### GIVEN EXERCISE
Rewrite the lines of the records below from the line with "The height and" to the line with "[x=244, y=38]", renaming "hamburger icon" to "menu icon" and changing nothing else. Leave the pictures out of your answer.

### RAW RECORDS
'''

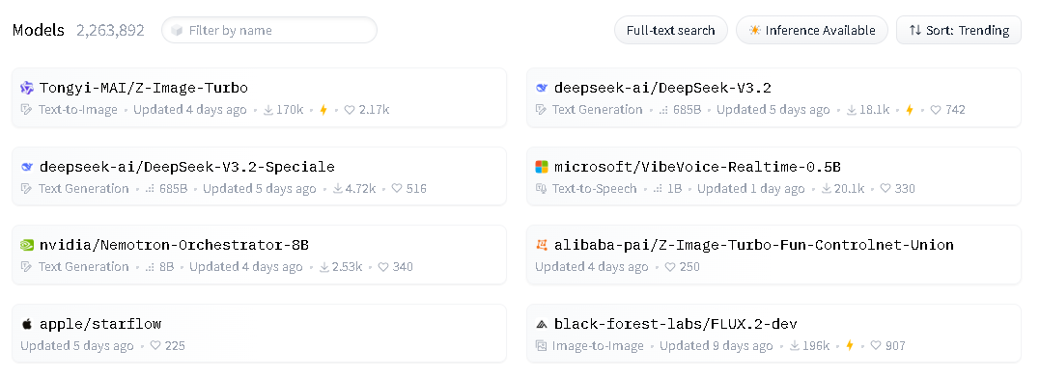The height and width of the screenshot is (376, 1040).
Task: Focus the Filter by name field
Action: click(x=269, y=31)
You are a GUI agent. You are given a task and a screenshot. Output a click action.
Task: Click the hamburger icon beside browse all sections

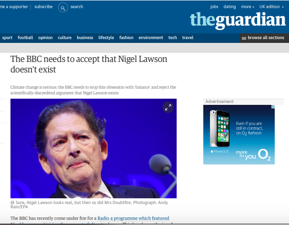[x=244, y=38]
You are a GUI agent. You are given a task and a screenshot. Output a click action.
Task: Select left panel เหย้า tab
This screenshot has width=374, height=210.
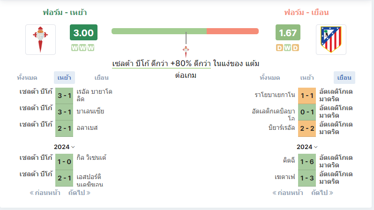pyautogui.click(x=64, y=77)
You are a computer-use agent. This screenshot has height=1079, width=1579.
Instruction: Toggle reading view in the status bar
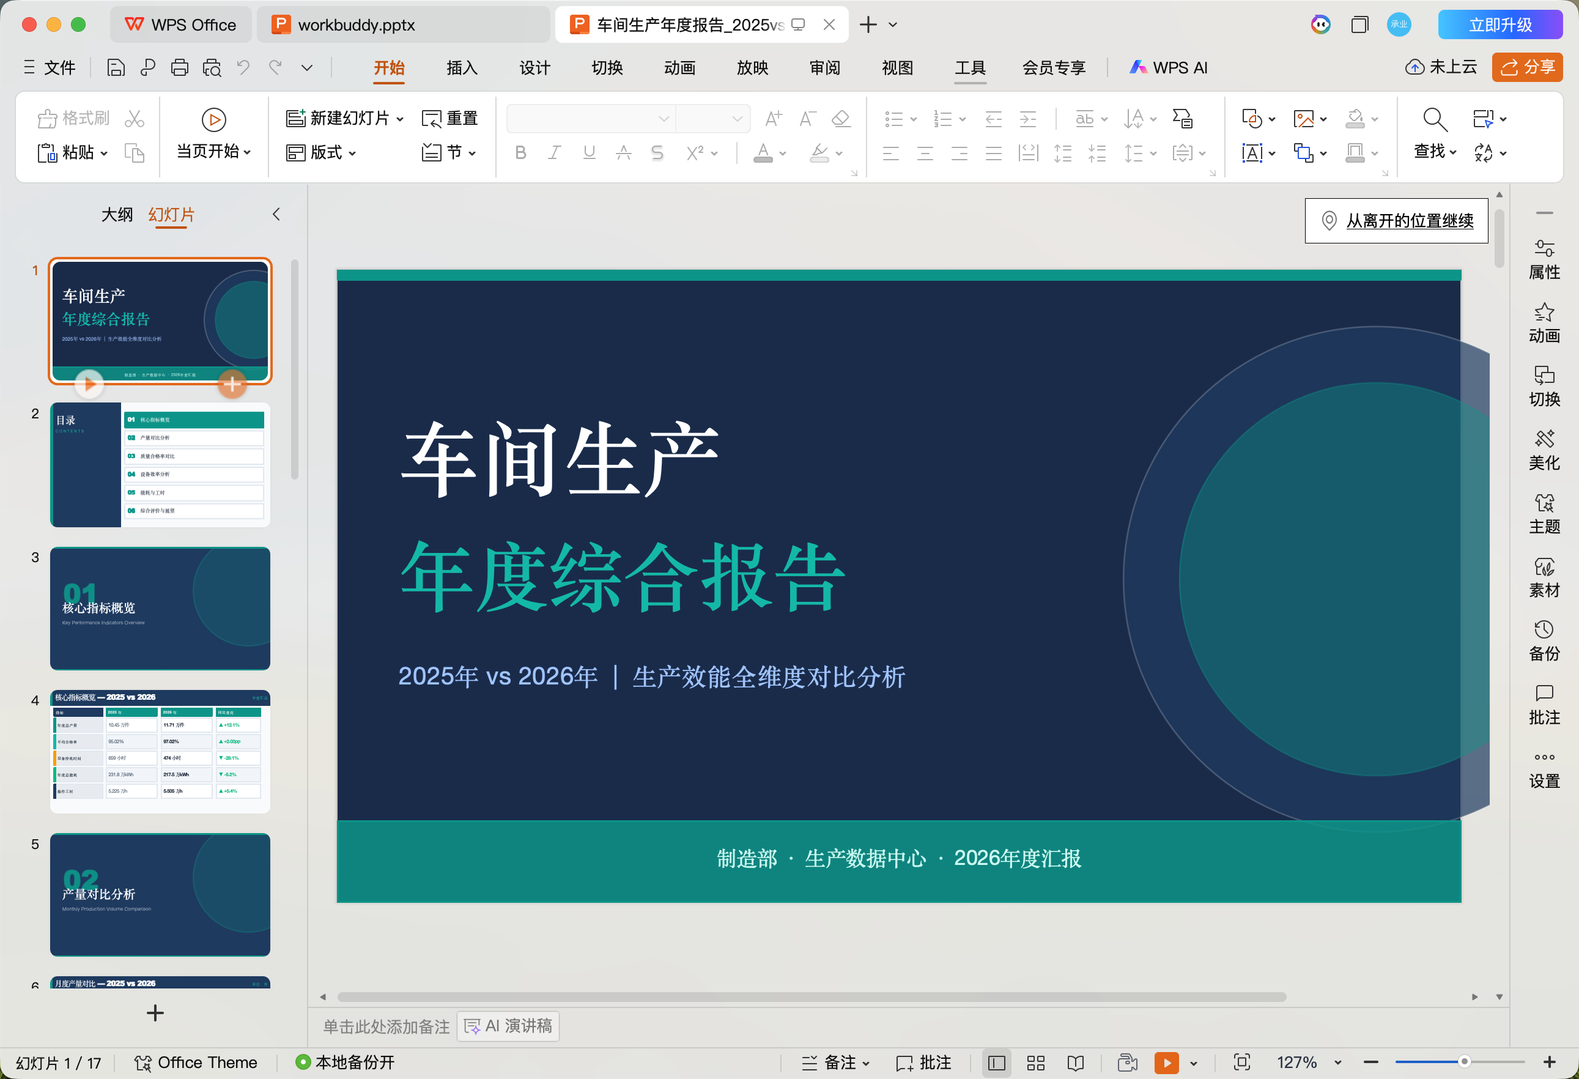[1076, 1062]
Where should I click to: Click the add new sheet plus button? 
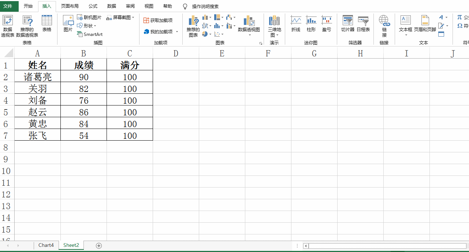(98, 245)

'''
'''

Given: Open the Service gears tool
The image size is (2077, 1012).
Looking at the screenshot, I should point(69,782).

'''

### TASK RESULT
The height and width of the screenshot is (376, 1040).
Task: Focus the Filter by name field
Action: click(x=269, y=31)
You are a GUI agent. You are given a task and a screenshot. Output a click action.
Task: Click the menu icon beside browse all sections

[x=244, y=38]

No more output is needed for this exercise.